O
resultado do Atlas da Violência 2017 divulgado nesta segunda-feira (5) é uma
versão cruel e sangrenta de um lugar comum: a crônica de uma tragédia
anunciada.
O
estudo foi feito pelo Instituto de Pesquisa Econômica Aplicada (Ipea), com o
Fórum Brasileiro de Segurança Pública (FBSP), e revela a guerra civil não
declarada. Os números são veementes. Entre cada 100 pessoas assassinadas no
Brasil, 71 são pobres, negros e jovens das periferias.
Embora
não haja uma guerra declarada, ela pode ser identificada nas entrelinhas de um
documento da Escola Superior de Guerra (ESG), de 1989, intitulado “Estrutura
para o poder nacional para o ano 2001 – 1900-2000, a década vital para um
Brasil democrático”. O documento alerta contra os cinturões de pobreza nas
periferias das grandes cidades, como o Rio de Janeiro, e sugere a militarização
da ação contra as populações pobres e os “menores abandonados”, vistos como
socialmente perigosos. Essa lógica de “contenção” dos pobres prevaleceu nos
anos seguintes, levada a cabo pelas polícias militares.
Os
números ora divulgados retratam essa realidade mortífera reiterada ano após ano.
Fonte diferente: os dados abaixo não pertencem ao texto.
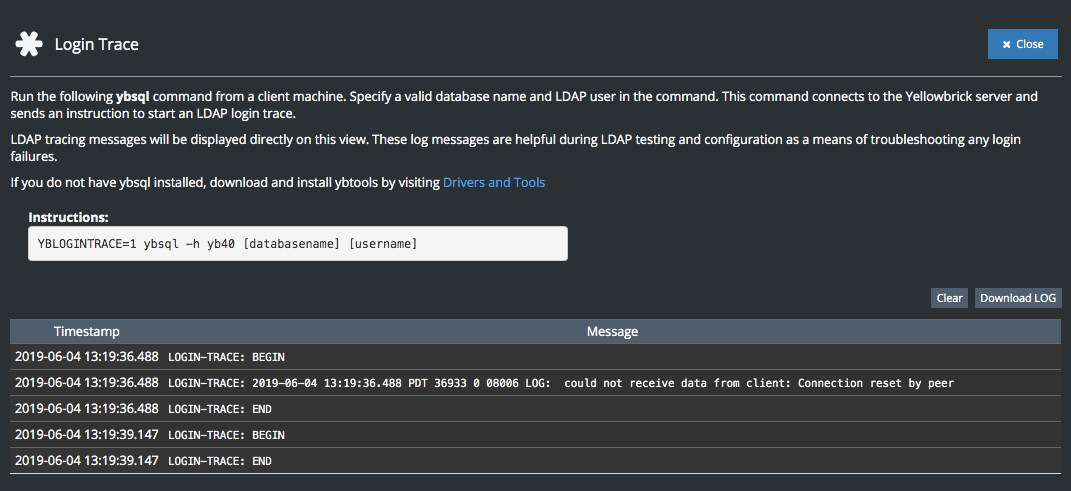Clear the login trace log
The width and height of the screenshot is (1071, 491).
click(x=949, y=298)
Mostram que, entre os anos de 2005 a 2015, apesar das medidas de inclusão
social adotadas pelos governos Lula e Dilma, ocorreram 318 mil mortes violentas
de jovens nesta faixa social que está na base da sociedade brasileira. Houve um
aumento de 17,2% na taxa de homicídio na faixa etária de 15 a 29 anos. O risco
de um jovem negro ser assassinado, no Brasil, é 2,5 vezes maior do que os
demais cidadãos.
Este
cenário dantesco piora desde a ascensão da direita ao governo brasileiro, com o
golpe de 2016, como é constatado pela mera leitura dos jornais e o aumento de
manchetes que anunciam chacinas contra gente pobre pelo país afora.
Há
um genocídio da juventude negra no Brasil. E não se trata da acusação feita
frequentemente pelo movimento negro. Mas pelos relatórios de duas Comissões
Parlamentares de Inquérito (CPIs) do Congresso Nacional que trataram do assunto
em 2015 e cuja conclusão é a amarga constatação de que o Brasil é uma nação
violenta e racista.
Além
da dor causada pela perda de vidas, essa violência tem um custo paradoxal.
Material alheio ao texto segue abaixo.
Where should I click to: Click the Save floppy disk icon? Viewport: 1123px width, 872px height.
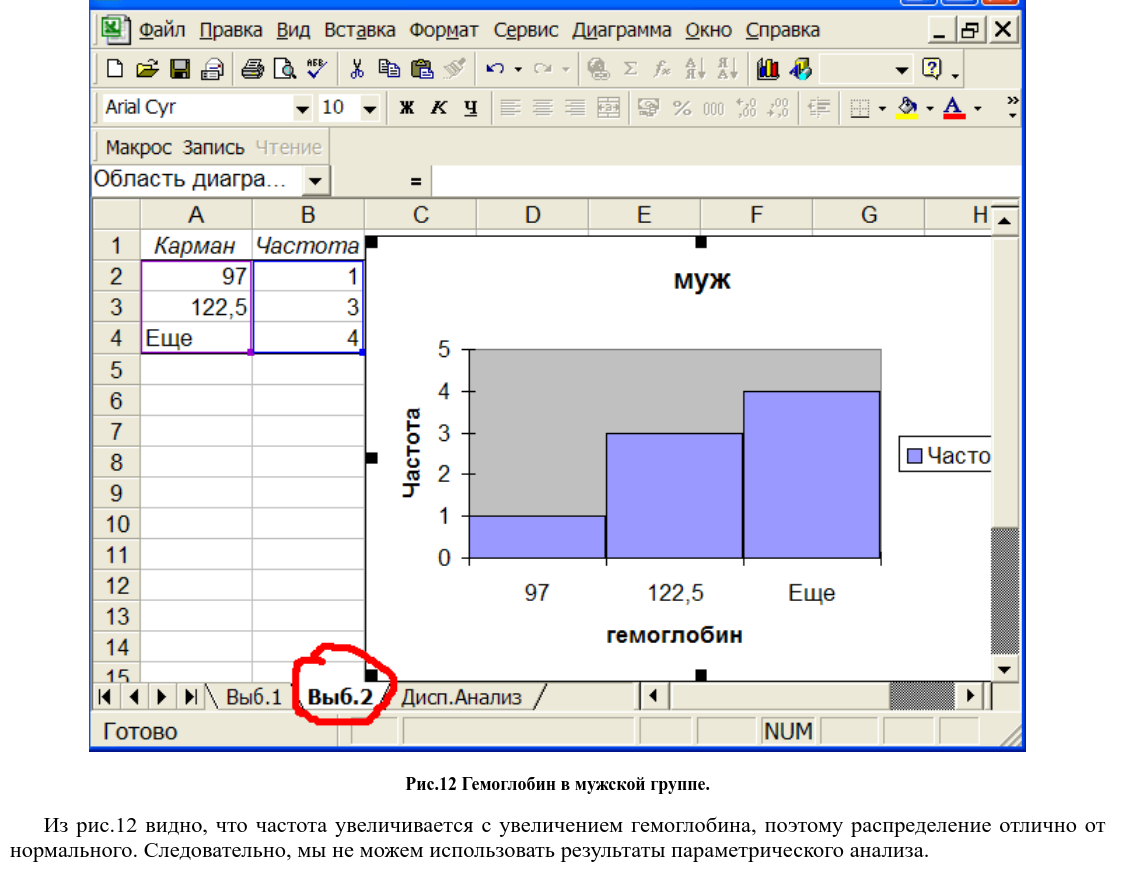[180, 69]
Equivale a 1,5% do PIB brasileiro, valor semelhante ao aplicado em medidas de
segurança que são adotadas; no total, isso significa 3% do PIB brasileiro.
É
uma realidade atroz, que piora sempre que a direita avança no país. Os números
do Mapa da Violência superam em número de mortos cenários internacionais onde
há luta aberta e declarada. São números chocantes. Nos 34 anos entre 1980 e
2014 quase um milhão de brasileiros foram assassinados, revelou a CPI da Câmara
dos Deputados. Ele resulta da omissão do poder público, que permite a
existência de grupos de extermínio, milícias (muitas vezes formadas por
policiais) e grupos organizados de traficantes. A eles se junta a letalidade da
Polícia Militar, que funciona como verdadeira tropa de choque antipovo,
principalmente contra esses jovens negros e pobres.
É
a realidade impactante da cidadania tratada à bala. Contra ela é urgente romper
o silêncio da sociedade, principalmente o das camadas de renda alta e maior
prestígio social, que parecem assistir a estes assassinatos como se fossem
normais, ou o custo da luta contra a criminalidade.
O
Brasil deve este avanço civilizatório aos cidadãos das camadas inferiores da
sociedade, sobretudo aos jovens pretos e pobres das periferias. A alternativa é
a manutenção do quadro cruel e ilegal movido pelo racismo. Quadro que, ante o
agravamento da crise social que decorre do verdadeiro apodrecimento da economia
promovido pela dupla Michel Temer/Henrique Meirelles, poderá piorar ainda mais.
É
imperativo tratar aos brasileiros, todos, com a mesma igualdade que a lei
exige. Este tratamento implica na deposição das armas nesta guerra civil movida
contra os mais pobres e excluídos, que são vistos como perigosos e assim
inimigos que se trata na ponta do chicote e das armas.